I’m 33, and I’m rediscovering who I am. Grief changes you. My personality has changed. The way I view life has changed ALOT. The way I view love has changed. My parenting has changed. Things I once loved, not so much any more. Things I once tolerated, I won’t tolerate now. Things I once disliked, I enjoy now. You get the picture.
You see, when I married my late husband, we became ONE. Everything about me involved him. And if you’re around us long enough, You’ll hear him mentioned because he was such a big part of mine and my girls lives. Now, while holding on tight to all of our memories, I’m having to separate myself, in a small way, to figure out who I am. Who is Elizabeth in this life without her late husband?
Hobbies…. What are those?! Can I say “I like eating cheese burgers and wearing sweatpants”???? Because I do….. oh, and I don’t like leaving the house. But not in a weird, isolated, depressive “I don’t like to leave the house” kind of way but more of a my pajamas scream happiness, it’s a safe place for me to just be, and I pay the light bill so I may as well get my moneys worth “I don’t like to leave the house” 🤣
I felt like I truly appreciated life before Josh passed, and tried to savor the moments when I could. But now, well now I really try to. I am slowing down to listen to the birds, or the neighbors cut grass. I’m slowing down to soak in my (now) 5 year old because each time she goes to her dads she comes back a little more grown 😭. I’m slowing down because every time I blink, my youngest has gotten taller or more hair or is doing something different to indicate she’s growing. I’m slowing down because life doesn’t slow down. If anything, in grief, life speeds up… and I don’t like to have a busy schedule. Never have. For one, I mentally can’t be over busy or I will have a huge grief tsunami hit me. And two, just because I have time doesn’t mean it needs to be assigned to something.

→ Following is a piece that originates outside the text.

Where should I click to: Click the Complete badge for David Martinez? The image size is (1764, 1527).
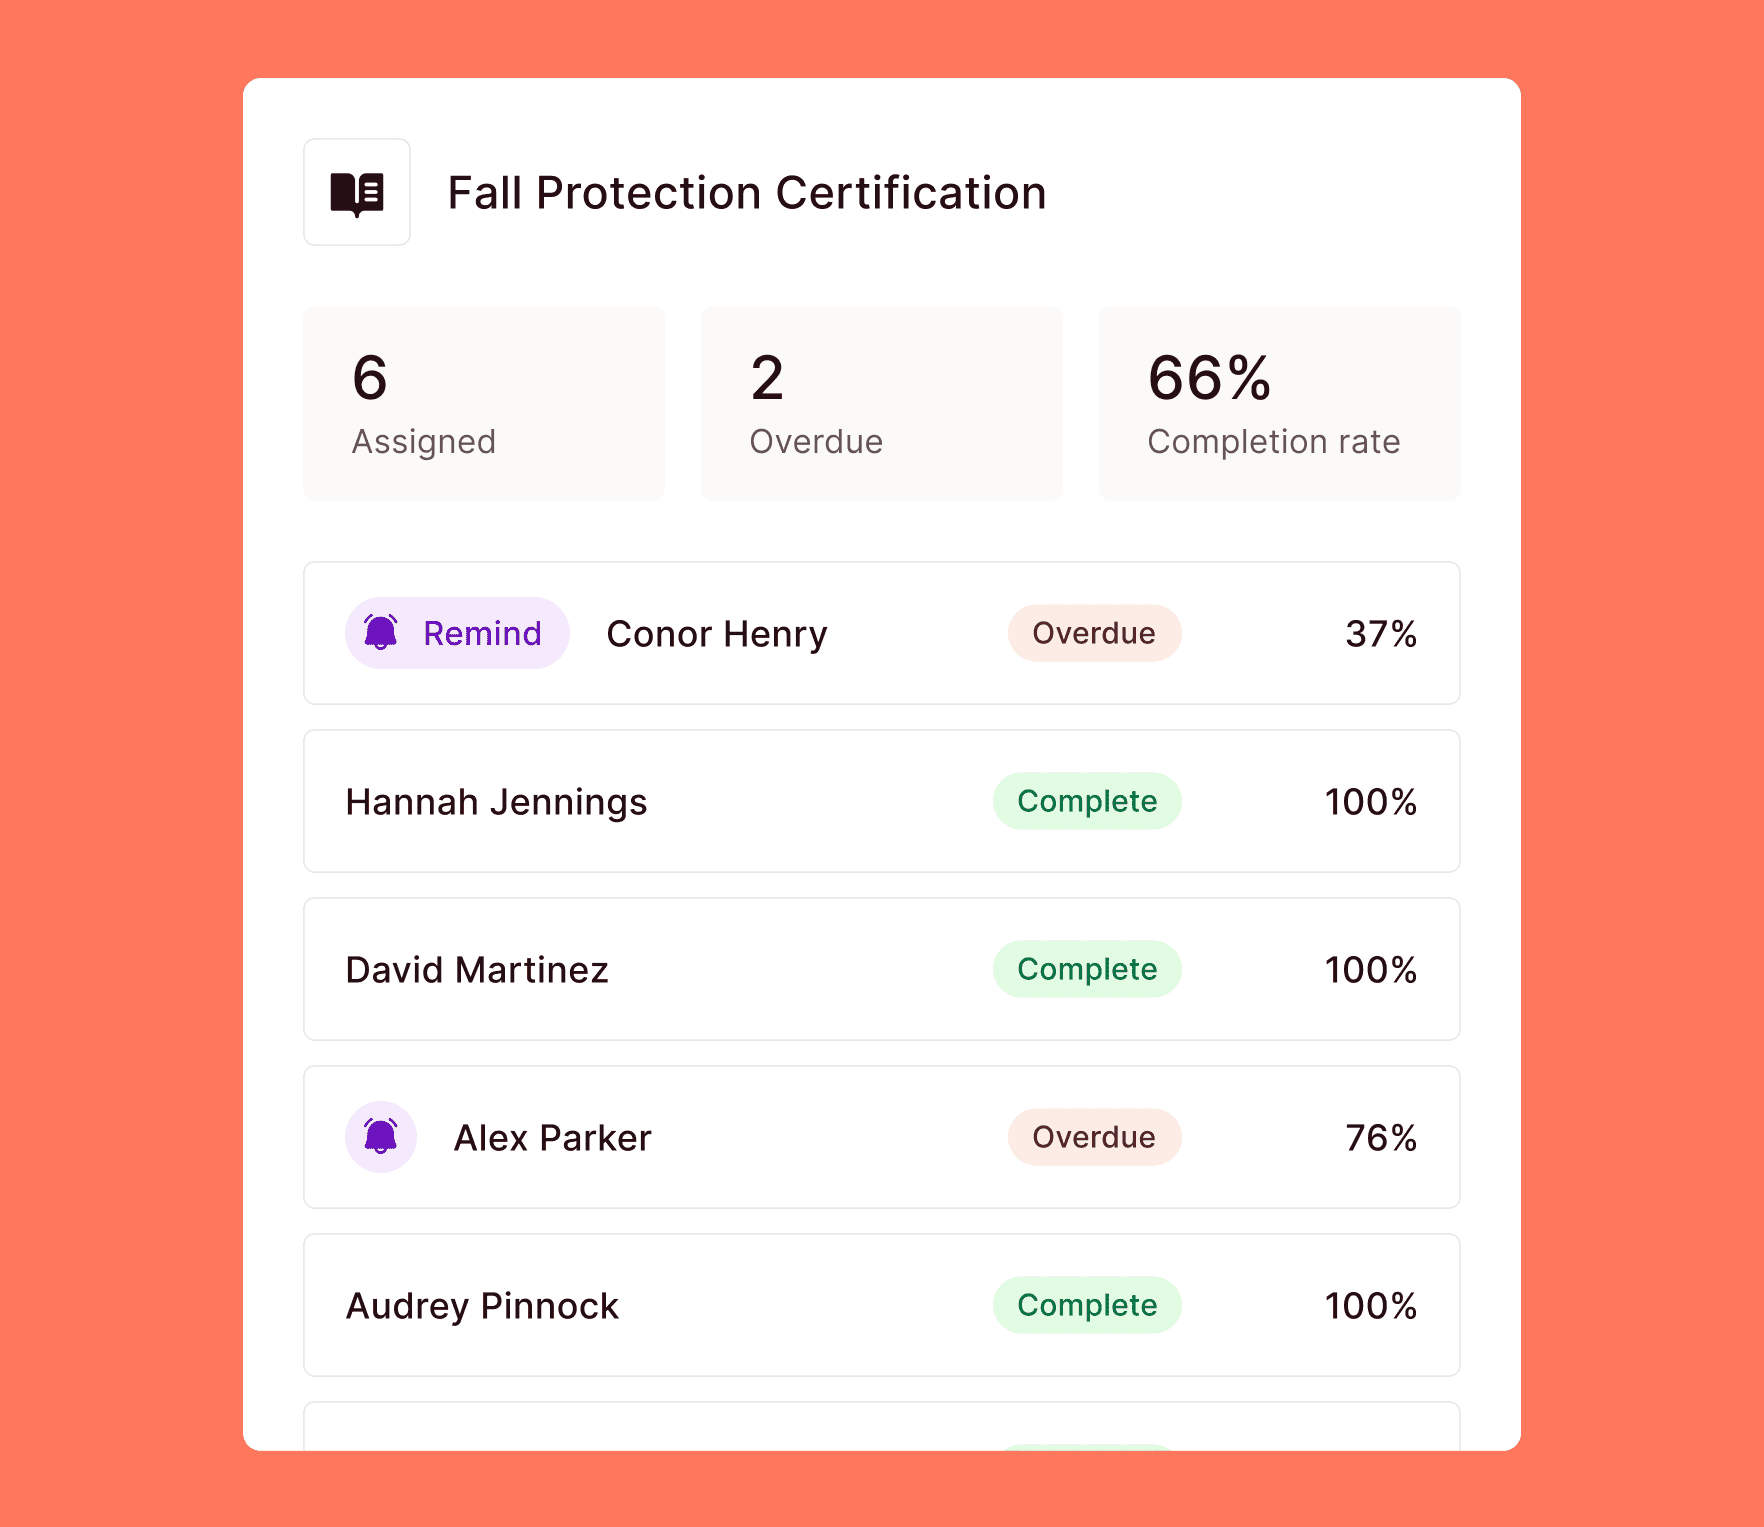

Here I am, Figuring out who I am, one step at a time. So far, I like her. Though this version of me was only created because I lost the love of my life. He loved the me he had while he was alive, this me is a better me…. I think he would like the new me too.
I’m A widow, I’m a mom, I’m a sister, I’m a daughter, I’m an aunt, and I'm a best friend.
Hi, I’m Elizabeth.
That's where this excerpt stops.